Four years later, as she was settling into her career, she was diagnosed with breast cancer. She was completely caught off-guard – she was young, and at the time she was diagnosed, Wendy had no family history of cancer. It was a conversation with soccer friends from college which led her to perform her first self-breast examination. She found a lump.
“I feel so fortunate that my doctor listened to me at 27, and took me seriously,” she says.
Wendy was sent to have a mammogram, ultrasound and then a biopsy. The results showed that her cancer had already progressed to stage 3. “At first, I remember being in denial, and then it was terrifying,” she says.
She started chemotherapy, and in the middle of her treatment, she got married.
“I was bald as a baby on my wedding day,” she says. “I was determined not to let cancer define me or stop my life.”
The lessons Wendy learned along her cancer journey stuck with her. She shifted her career specialty to oncology, and today she works at Gilead, joining through the Immunomedics acquisition, sharing information with medical professionals about the company’s metastatic triple-negative breast cancer treatment.
“I really consider it a teaching position,” she says.
Outside of work, Wendy spends her time mentoring women as they navigate breast cancer diagnoses. When she was first diagnosed, two women took her under their wing.

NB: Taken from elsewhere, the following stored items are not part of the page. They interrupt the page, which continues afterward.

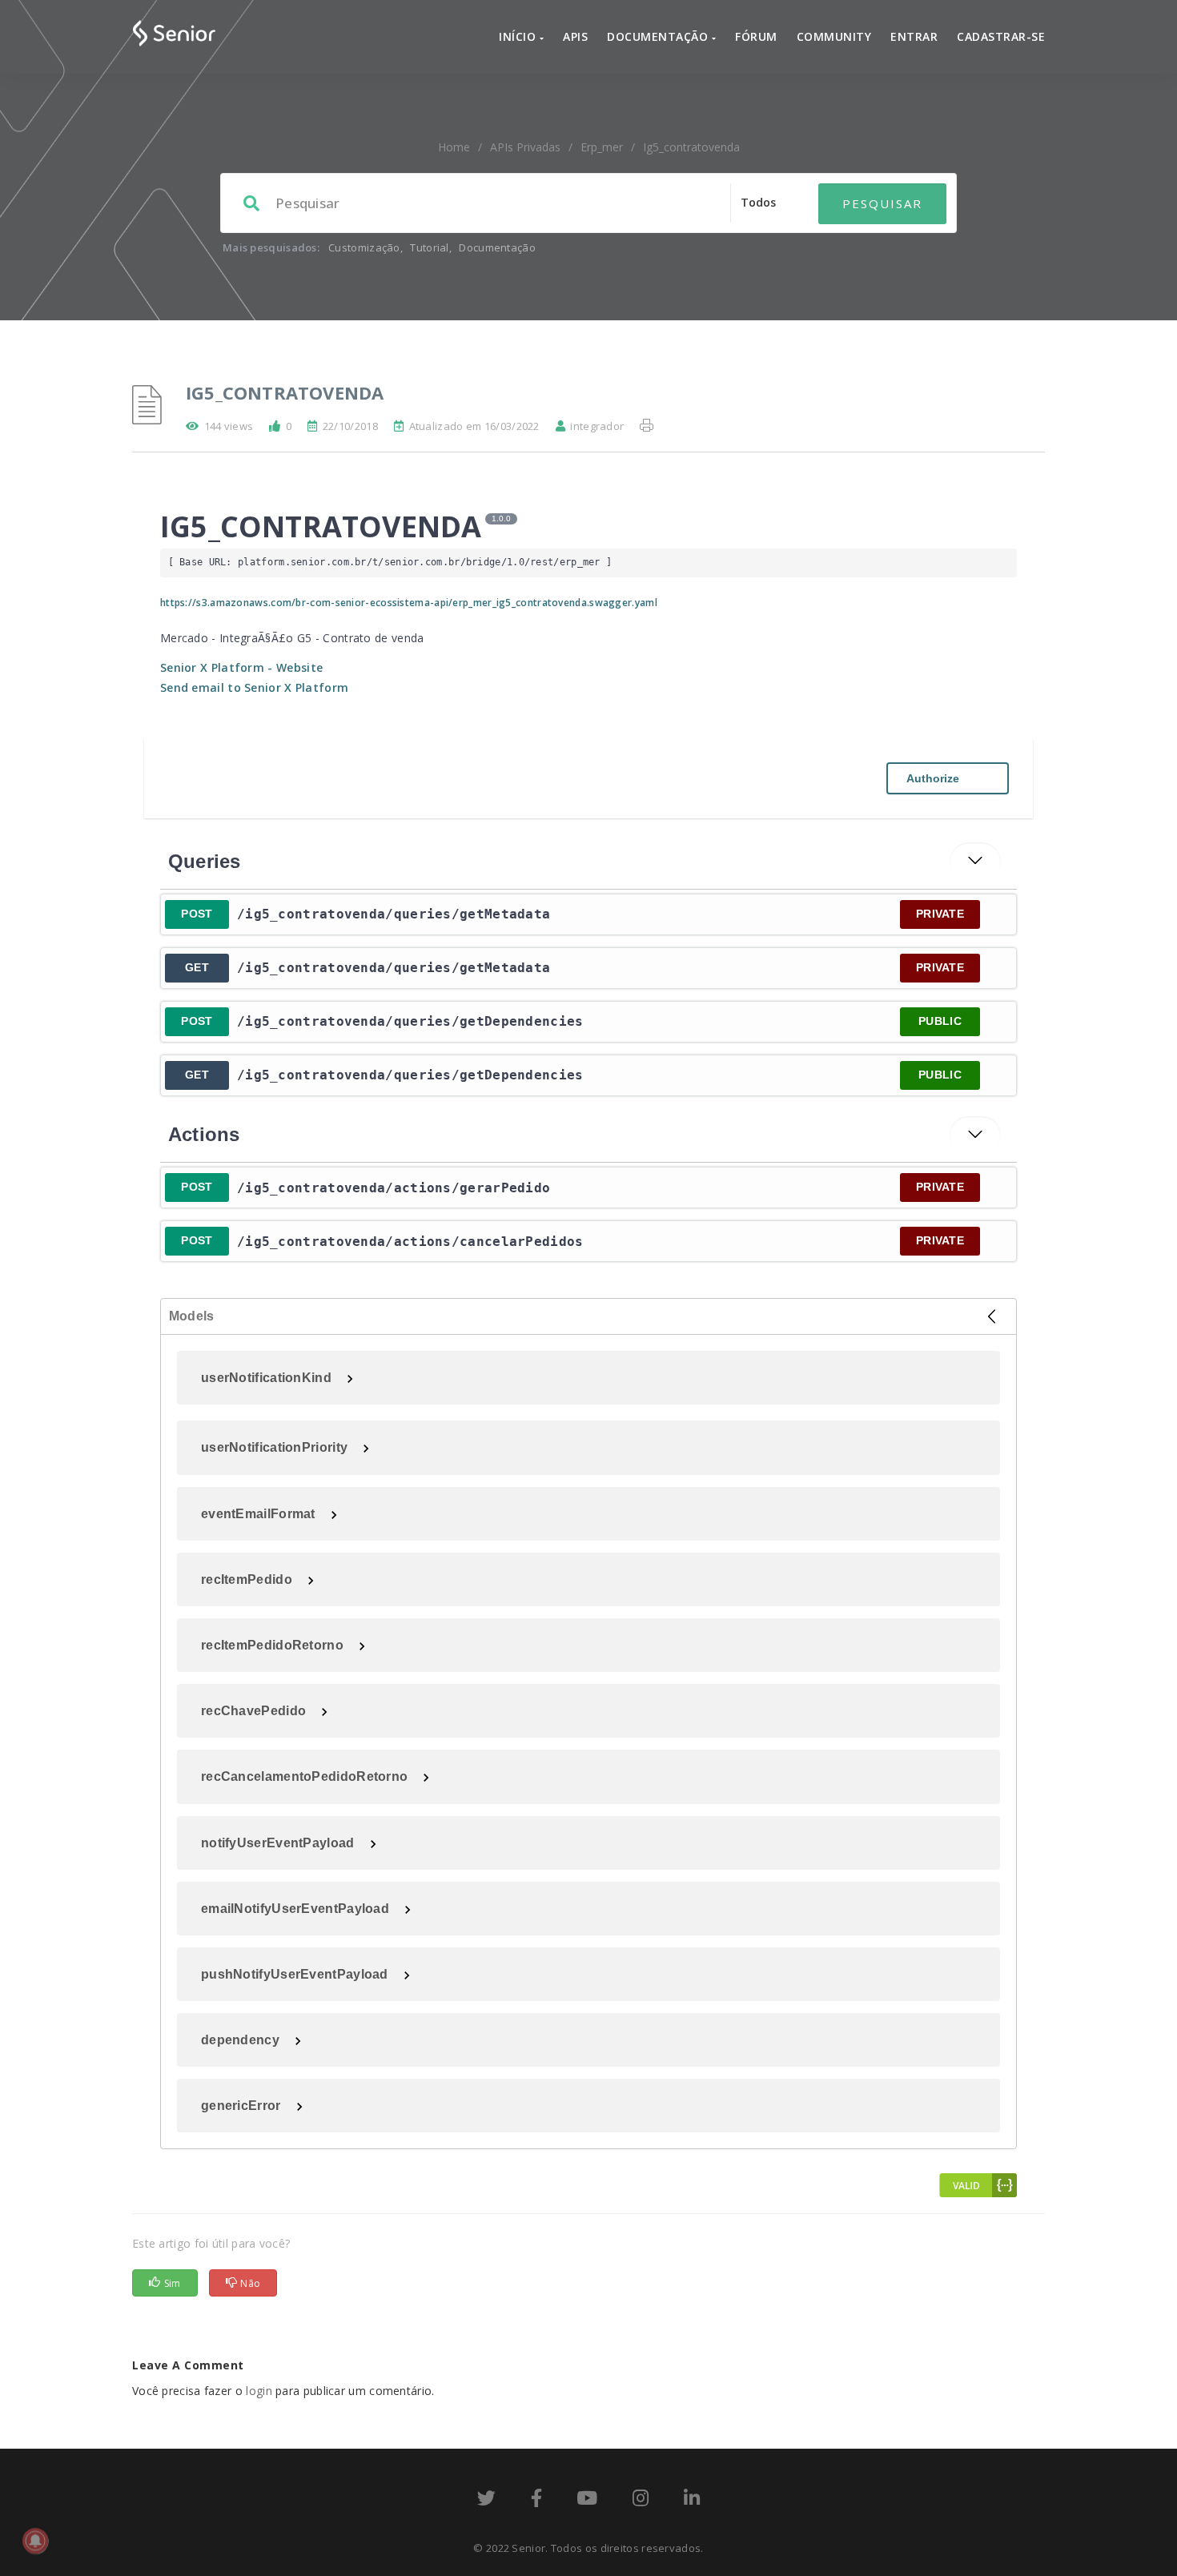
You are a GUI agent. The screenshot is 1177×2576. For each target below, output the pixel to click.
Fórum (756, 36)
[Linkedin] (692, 2501)
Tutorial (429, 247)
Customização (364, 247)
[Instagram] (641, 2501)
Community (834, 36)
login (259, 2390)
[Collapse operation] (975, 861)
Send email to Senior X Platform (254, 687)
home (454, 147)
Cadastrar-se (1001, 36)
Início (519, 36)
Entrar (914, 36)
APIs (575, 36)
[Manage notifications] (35, 2541)
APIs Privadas (525, 147)
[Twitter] (486, 2501)
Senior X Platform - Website (241, 667)
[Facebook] (536, 2501)
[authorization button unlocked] (996, 914)
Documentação (659, 36)
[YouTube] (586, 2501)
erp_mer (601, 147)
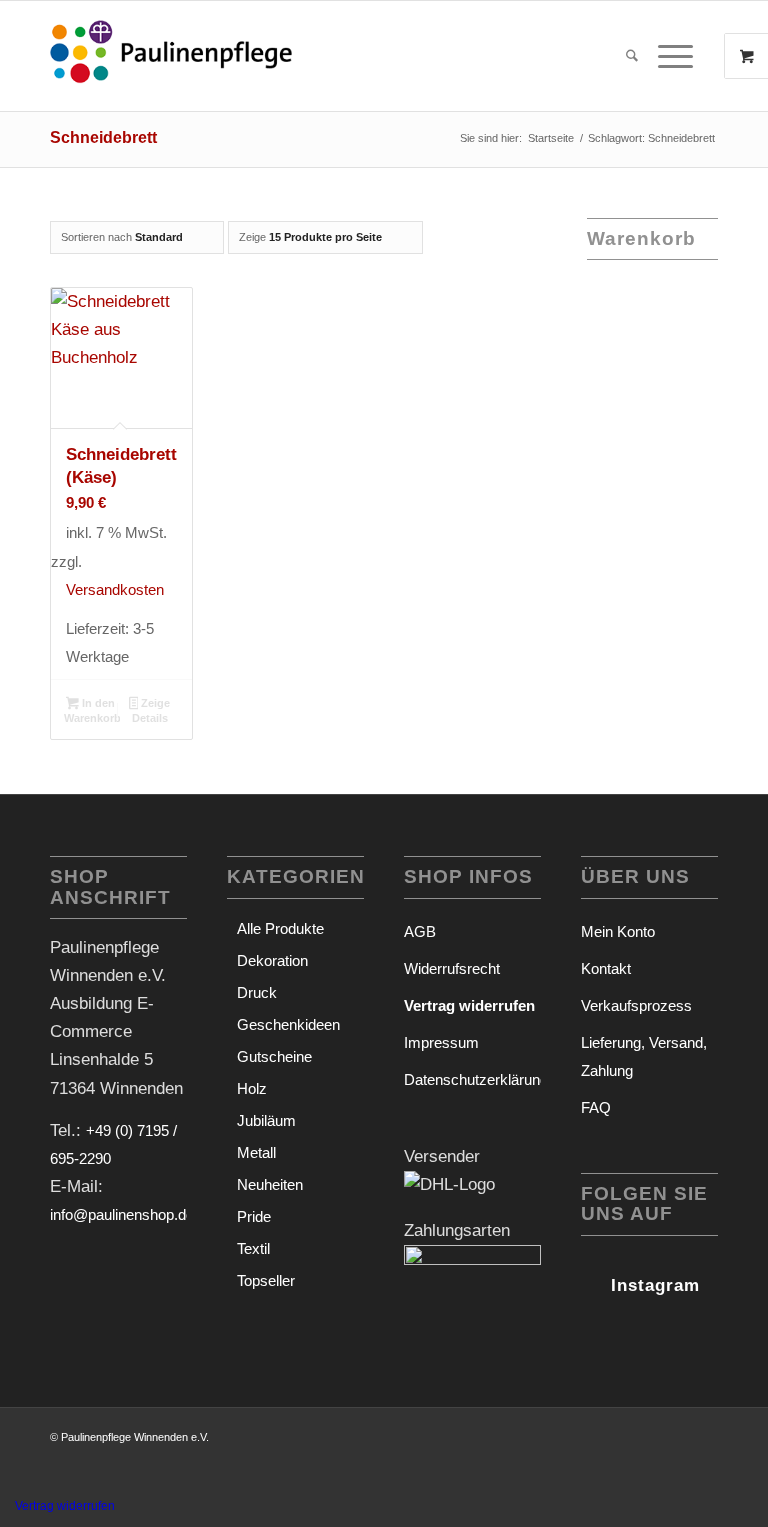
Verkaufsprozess (636, 1005)
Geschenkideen (288, 1024)
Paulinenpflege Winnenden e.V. (135, 1437)
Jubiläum (266, 1120)
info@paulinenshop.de (122, 1214)
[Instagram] (591, 1281)
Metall (256, 1152)
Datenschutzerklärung (472, 1079)
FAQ (596, 1107)
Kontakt (606, 968)
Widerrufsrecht (452, 968)
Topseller (266, 1280)
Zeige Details (151, 710)
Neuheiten (270, 1184)
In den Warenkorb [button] (92, 710)
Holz (252, 1088)
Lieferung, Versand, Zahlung (644, 1056)
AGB (420, 931)
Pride (254, 1216)
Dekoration (272, 960)
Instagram (655, 1285)
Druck (257, 992)
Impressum (441, 1042)
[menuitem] (632, 56)
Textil (253, 1248)
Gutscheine (274, 1056)
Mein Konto (618, 931)
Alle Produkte (280, 928)
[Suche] (632, 56)
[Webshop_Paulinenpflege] (171, 56)
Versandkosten (115, 589)
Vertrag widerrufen (65, 1506)
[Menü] (670, 56)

“I used to call them my breast friends,” she says. “When I was so overwhelmed, and feeling burdened and down, they lifted my spirits, went to appointments with me and told me about their experiences. One of them said, ‘If you get through this, pay this forward one day.’”
It’s been 14 years since Wendy’s diagnosis, and she’s taken that request seriously. She contributes to a support group at her church and takes referrals from friends. Her oncologist has also passed on her name and number.
“The reason I mentor women who are newly diagnosed now is because I remember how scared I was,” Wendy says. “Doctor’s appointments were like having a meeting in a foreign language to me.”
Due to her experience navigating cancer, and her work in the oncology field, Wendy says she’s able to act as a translator for other women as they face complicated diagnoses and treatment plans.
“I just try to be there in whatever capacity they need me,” she says. “Often, it’s answering questions, going to appointments and taking notes for people. During the pandemic, it’s a lot of texts and phone calls to lift people up and tell them they can get through this.”
Today, Wendy is cancer free. She recently had her third baby. But even with a full career and family life, she is committed to volunteering her time educating and supporting women with cancer.
“I count my blessings every day,” she says. “It’s great to be a part of Gilead as we widen our scope to bring these medicines to even more people with cancer. I feel so fortunate to be able to combine my experience and passion with my occupation – I love what I do.”